Will the ACA Ease or Increase Your Malpractice Threat?

Anne L. Finger, MA

Disclosures

January 16, 2014

In This Article

How Malpractice Could Change

In the 2400-page Affordable Care Act (ACA) document, the term "medical malpractice" appears only 8 times. Its references cover medical liability protection given to medical professionals working in free clinics, and the creation of grants to the states for demonstration projects offering alternatives to current malpractice litigation.

Yet despite these minimal references, the ACA could have a vast impact on malpractice:

Some experts say the flood of new patients, regulations, and emphasis on data reporting could cause a huge rise in med-mal cases, and doctors will need more malpractice coverage; or

Others give the opposite view: The new approaches to medicine and data reporting will lead to fewer errors, reducing the potential number of malpractice lawsuits.

Which scenario is more likely? More threats, or a safer malpractice environment? Experts weigh in on what doctors can expect in malpractice going forward.

The ACA's Direct Impact on Med-Mal

One direct effect of the law is that employees and workers at free clinics will now be covered for malpractice. According to Alexander C. Davis, JD, in an article published by the Social Science Research Network, "This will create a layer of protection for some providers, but it also will make them more attractive targets for lawsuits."[1]

The other direct impact is to make $50 million in funding available, over 5 years, to encourage states to "develop and test alternatives to the existing civil litigation system as a way of improving patient safety, reducing medical errors, encouraging the efficient resolution of disputes, increasing the availability of prompt and fair resolution of disputes, and improving access to liability insurance, while preserving an individual's right to seek redress in court..."[2]

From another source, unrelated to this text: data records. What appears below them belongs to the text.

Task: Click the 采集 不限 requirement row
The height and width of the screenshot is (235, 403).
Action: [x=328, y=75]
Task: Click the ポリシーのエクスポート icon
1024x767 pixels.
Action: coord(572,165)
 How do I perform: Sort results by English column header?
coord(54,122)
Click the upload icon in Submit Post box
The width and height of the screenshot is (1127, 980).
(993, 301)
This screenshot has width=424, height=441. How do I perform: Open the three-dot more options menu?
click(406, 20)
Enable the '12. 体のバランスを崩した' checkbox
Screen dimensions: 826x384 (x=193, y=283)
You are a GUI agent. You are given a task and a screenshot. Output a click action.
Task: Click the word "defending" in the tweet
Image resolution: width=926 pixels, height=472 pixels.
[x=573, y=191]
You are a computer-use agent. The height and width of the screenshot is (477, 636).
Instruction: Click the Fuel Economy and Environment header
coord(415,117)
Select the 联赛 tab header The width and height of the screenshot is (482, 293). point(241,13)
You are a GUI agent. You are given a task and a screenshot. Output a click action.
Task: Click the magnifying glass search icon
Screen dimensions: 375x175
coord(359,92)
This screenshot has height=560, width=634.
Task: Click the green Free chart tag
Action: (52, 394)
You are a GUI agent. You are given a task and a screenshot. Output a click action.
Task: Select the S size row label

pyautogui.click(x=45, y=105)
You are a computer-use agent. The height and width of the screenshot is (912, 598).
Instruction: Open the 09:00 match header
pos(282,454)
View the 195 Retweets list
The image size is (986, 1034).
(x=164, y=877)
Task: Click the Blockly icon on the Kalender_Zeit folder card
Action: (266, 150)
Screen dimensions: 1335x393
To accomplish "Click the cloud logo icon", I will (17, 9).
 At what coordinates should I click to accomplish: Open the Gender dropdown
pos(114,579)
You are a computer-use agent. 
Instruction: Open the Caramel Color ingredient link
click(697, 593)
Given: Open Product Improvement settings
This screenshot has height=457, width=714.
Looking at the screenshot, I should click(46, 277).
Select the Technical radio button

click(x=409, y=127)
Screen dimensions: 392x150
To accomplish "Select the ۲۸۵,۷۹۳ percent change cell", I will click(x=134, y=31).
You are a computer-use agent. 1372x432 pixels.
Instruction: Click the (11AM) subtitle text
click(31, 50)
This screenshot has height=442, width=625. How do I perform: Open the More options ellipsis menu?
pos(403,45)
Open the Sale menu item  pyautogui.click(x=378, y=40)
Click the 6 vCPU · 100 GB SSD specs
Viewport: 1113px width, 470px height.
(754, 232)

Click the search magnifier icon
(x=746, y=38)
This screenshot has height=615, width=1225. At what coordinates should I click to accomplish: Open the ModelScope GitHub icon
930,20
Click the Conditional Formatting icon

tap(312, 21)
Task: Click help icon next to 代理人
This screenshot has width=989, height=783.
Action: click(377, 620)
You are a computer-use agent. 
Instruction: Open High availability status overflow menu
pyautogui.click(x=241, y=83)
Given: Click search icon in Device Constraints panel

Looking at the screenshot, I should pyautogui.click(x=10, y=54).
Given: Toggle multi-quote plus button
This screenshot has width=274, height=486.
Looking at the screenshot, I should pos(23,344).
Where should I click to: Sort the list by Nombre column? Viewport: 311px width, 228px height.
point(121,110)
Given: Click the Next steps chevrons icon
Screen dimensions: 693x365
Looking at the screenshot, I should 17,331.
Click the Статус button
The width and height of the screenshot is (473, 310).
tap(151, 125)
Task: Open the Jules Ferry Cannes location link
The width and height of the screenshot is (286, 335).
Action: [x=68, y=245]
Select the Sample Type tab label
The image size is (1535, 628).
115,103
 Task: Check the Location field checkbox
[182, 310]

To get a grant, states must create a new approach to current malpractice law that accomplishes all of the above. The goal is to collect and analyze patient safety data from the resolved lawsuits in order to reduce future medical errors and adverse events.

States that receive a grant will have to report to the Secretary of Health and Human Services about their program's effect on patient safety -- and on the price and availability of medical liability insurance.